*TASK*
From the first line to the last, retype the listing without any alteration.

*INPUT FOR THIS TASK*
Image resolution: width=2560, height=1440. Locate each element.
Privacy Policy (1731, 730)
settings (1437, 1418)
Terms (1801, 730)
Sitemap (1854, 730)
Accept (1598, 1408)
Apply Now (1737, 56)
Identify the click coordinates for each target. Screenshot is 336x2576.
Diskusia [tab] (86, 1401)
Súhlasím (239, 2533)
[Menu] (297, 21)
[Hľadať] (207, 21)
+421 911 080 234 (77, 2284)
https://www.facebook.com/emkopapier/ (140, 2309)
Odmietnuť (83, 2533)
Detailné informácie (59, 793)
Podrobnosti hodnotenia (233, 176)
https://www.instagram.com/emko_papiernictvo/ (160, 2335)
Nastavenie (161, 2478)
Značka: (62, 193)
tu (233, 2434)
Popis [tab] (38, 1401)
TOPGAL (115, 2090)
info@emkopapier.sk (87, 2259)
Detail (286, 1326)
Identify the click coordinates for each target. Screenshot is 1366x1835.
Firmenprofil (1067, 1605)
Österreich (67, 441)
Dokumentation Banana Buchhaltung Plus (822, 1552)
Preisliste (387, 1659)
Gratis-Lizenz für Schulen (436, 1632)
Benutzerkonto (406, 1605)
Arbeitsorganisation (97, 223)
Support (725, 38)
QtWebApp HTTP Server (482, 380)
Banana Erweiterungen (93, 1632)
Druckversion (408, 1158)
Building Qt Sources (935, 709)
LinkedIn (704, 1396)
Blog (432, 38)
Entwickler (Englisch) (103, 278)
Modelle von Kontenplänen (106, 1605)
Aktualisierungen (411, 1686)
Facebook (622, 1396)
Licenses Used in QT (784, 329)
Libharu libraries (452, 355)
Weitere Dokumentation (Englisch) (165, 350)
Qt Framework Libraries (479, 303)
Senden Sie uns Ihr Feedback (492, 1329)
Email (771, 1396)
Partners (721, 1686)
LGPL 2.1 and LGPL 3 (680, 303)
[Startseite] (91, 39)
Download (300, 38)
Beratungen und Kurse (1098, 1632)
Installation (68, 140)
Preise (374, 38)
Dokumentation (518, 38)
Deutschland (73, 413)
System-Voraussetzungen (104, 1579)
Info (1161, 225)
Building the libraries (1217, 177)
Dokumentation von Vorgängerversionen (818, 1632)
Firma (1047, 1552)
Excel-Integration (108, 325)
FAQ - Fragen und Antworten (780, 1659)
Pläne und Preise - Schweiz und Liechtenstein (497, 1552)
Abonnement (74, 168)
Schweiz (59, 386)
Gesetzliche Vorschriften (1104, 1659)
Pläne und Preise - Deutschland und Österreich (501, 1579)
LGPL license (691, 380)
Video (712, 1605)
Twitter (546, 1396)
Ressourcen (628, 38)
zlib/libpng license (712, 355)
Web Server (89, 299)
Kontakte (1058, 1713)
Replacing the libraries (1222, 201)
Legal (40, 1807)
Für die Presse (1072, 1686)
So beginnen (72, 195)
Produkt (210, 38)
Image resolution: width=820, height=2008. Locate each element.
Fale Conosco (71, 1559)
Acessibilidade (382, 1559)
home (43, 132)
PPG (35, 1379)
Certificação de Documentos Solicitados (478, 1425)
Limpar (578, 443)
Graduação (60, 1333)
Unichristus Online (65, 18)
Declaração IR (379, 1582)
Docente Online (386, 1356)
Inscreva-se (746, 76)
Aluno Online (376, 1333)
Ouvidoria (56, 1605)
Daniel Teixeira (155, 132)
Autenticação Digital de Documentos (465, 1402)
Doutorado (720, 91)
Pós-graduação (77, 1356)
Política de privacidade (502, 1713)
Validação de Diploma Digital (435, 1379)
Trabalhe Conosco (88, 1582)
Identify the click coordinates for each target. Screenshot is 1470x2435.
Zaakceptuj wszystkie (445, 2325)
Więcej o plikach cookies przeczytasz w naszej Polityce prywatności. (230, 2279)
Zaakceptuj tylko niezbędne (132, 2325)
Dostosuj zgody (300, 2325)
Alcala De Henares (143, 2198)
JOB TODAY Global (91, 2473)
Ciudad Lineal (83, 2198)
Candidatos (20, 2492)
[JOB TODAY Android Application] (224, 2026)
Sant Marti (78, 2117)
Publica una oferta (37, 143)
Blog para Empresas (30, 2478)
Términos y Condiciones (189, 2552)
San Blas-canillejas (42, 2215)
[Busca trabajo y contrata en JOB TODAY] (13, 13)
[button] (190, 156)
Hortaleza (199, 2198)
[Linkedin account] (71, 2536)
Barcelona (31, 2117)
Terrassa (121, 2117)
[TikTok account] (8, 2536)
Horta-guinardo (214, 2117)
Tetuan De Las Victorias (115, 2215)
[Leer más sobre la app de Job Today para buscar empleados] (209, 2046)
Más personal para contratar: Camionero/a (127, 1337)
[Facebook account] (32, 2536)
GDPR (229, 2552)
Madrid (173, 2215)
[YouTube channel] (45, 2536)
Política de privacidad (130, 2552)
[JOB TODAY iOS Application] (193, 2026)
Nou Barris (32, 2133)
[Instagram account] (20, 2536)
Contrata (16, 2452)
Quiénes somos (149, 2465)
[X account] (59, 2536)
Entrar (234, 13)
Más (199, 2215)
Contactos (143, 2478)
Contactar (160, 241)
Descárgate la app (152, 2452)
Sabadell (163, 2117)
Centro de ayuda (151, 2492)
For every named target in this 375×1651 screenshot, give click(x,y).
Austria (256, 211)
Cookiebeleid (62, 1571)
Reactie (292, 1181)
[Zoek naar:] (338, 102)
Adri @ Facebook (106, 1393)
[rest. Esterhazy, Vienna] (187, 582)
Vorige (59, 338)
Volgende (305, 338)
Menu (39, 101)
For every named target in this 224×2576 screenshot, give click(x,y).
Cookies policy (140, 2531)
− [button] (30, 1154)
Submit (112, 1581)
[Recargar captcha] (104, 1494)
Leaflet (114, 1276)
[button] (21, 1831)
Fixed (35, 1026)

*RESPONSE FOR THIS EXERCISE*
Image resolution: width=2560, height=1440. Locate each element.
Privacy Policy (1731, 730)
settings (1437, 1418)
Terms (1801, 730)
Sitemap (1854, 730)
Accept (1598, 1408)
Apply Now (1737, 56)
Identify the click coordinates for each target. Screenshot is 336x2576.
Diskusia [tab] (86, 1401)
Súhlasím (239, 2533)
[Menu] (297, 21)
[Hľadať] (207, 21)
+421 911 080 234 (77, 2284)
https://www.facebook.com/emkopapier/ (140, 2309)
Odmietnuť (83, 2533)
Detailné informácie (59, 793)
Podrobnosti hodnotenia (233, 176)
https://www.instagram.com/emko_papiernictvo/ (160, 2335)
Nastavenie (161, 2478)
Značka: (62, 193)
tu (233, 2434)
Popis [tab] (38, 1401)
TOPGAL (115, 2090)
info@emkopapier.sk (87, 2259)
Detail (286, 1326)
Identify the click coordinates for each target. Screenshot is 1366x1835.
Firmenprofil (1067, 1605)
Österreich (67, 441)
Dokumentation Banana Buchhaltung Plus (822, 1552)
Preisliste (387, 1659)
Gratis-Lizenz für Schulen (436, 1632)
Benutzerkonto (406, 1605)
Arbeitsorganisation (97, 223)
Support (725, 38)
QtWebApp HTTP Server (482, 380)
Banana Erweiterungen (93, 1632)
Druckversion (408, 1158)
Building Qt Sources (935, 709)
LinkedIn (704, 1396)
Blog (432, 38)
Entwickler (Englisch) (103, 278)
Modelle von Kontenplänen (106, 1605)
Aktualisierungen (411, 1686)
Facebook (622, 1396)
Licenses Used in QT (784, 329)
Libharu libraries (452, 355)
Weitere Dokumentation (Englisch) (165, 350)
Qt Framework Libraries (479, 303)
Senden Sie uns Ihr Feedback (492, 1329)
Email (771, 1396)
Partners (721, 1686)
LGPL 2.1 and LGPL 3 (680, 303)
[Startseite] (91, 39)
Download (300, 38)
Beratungen und Kurse (1098, 1632)
Installation (68, 140)
Preise (374, 38)
Dokumentation (518, 38)
Deutschland (73, 413)
System-Voraussetzungen (104, 1579)
Info (1161, 225)
Building the libraries (1217, 177)
Dokumentation von Vorgängerversionen (818, 1632)
Firma (1047, 1552)
Excel-Integration (108, 325)
FAQ - Fragen und Antworten (780, 1659)
Pläne und Preise - Schweiz und Liechtenstein (497, 1552)
Abonnement (74, 168)
Schweiz (59, 386)
Gesetzliche Vorschriften (1104, 1659)
Pläne und Preise - Deutschland und Österreich (501, 1579)
LGPL license (691, 380)
Video (712, 1605)
Twitter (546, 1396)
Ressourcen (628, 38)
zlib/libpng license (712, 355)
Web Server (89, 299)
Kontakte (1058, 1713)
Replacing the libraries (1222, 201)
Legal (40, 1807)
Für die Presse (1072, 1686)
So beginnen (72, 195)
Produkt (210, 38)
Image resolution: width=820, height=2008. Locate each element.
Fale Conosco (71, 1559)
Acessibilidade (382, 1559)
home (43, 132)
PPG (35, 1379)
Certificação de Documentos Solicitados (478, 1425)
Limpar (578, 443)
Graduação (60, 1333)
Unichristus Online (65, 18)
Declaração IR (379, 1582)
Docente Online (386, 1356)
Inscreva-se (746, 76)
Aluno Online (376, 1333)
Ouvidoria (56, 1605)
Daniel Teixeira (155, 132)
Autenticação Digital de Documentos (465, 1402)
Doutorado (720, 91)
Pós-graduação (77, 1356)
Política de privacidade (502, 1713)
Validação de Diploma Digital (435, 1379)
Trabalhe Conosco (88, 1582)
Identify the click coordinates for each target. Screenshot is 1470x2435.
Zaakceptuj wszystkie (445, 2325)
Więcej o plikach cookies przeczytasz w naszej Polityce prywatności. (230, 2279)
Zaakceptuj tylko niezbędne (132, 2325)
Dostosuj zgody (300, 2325)
Alcala De Henares (143, 2198)
JOB TODAY Global (91, 2473)
Ciudad Lineal (83, 2198)
Candidatos (20, 2492)
[JOB TODAY Android Application] (224, 2026)
Sant Marti (78, 2117)
Publica una oferta (37, 143)
Blog para Empresas (30, 2478)
Términos y Condiciones (189, 2552)
San Blas-canillejas (42, 2215)
[Busca trabajo y contrata en JOB TODAY] (13, 13)
[button] (190, 156)
Hortaleza (199, 2198)
[Linkedin account] (71, 2536)
Barcelona (31, 2117)
Terrassa (121, 2117)
[TikTok account] (8, 2536)
Horta-guinardo (214, 2117)
Tetuan De Las Victorias (115, 2215)
[Leer más sobre la app de Job Today para buscar empleados] (209, 2046)
Más personal para contratar: Camionero/a (127, 1337)
[Facebook account] (32, 2536)
GDPR (229, 2552)
Madrid (173, 2215)
[YouTube channel] (45, 2536)
Política de privacidad (130, 2552)
[JOB TODAY iOS Application] (193, 2026)
Nou Barris (32, 2133)
[Instagram account] (20, 2536)
Contrata (16, 2452)
Quiénes somos (149, 2465)
[X account] (59, 2536)
Entrar (234, 13)
Más (199, 2215)
Contactos (143, 2478)
Contactar (160, 241)
Descárgate la app (152, 2452)
Sabadell (163, 2117)
Centro de ayuda (151, 2492)
For every named target in this 375×1651 screenshot, give click(x,y).
Austria (256, 211)
Cookiebeleid (62, 1571)
Reactie (292, 1181)
[Zoek naar:] (338, 102)
Adri @ Facebook (106, 1393)
[rest. Esterhazy, Vienna] (187, 582)
Vorige (59, 338)
Volgende (305, 338)
Menu (39, 101)
For every named target in this 224×2576 screenshot, give click(x,y).
Cookies policy (140, 2531)
− [button] (30, 1154)
Submit (112, 1581)
[Recargar captcha] (104, 1494)
Leaflet (114, 1276)
[button] (21, 1831)
Fixed (35, 1026)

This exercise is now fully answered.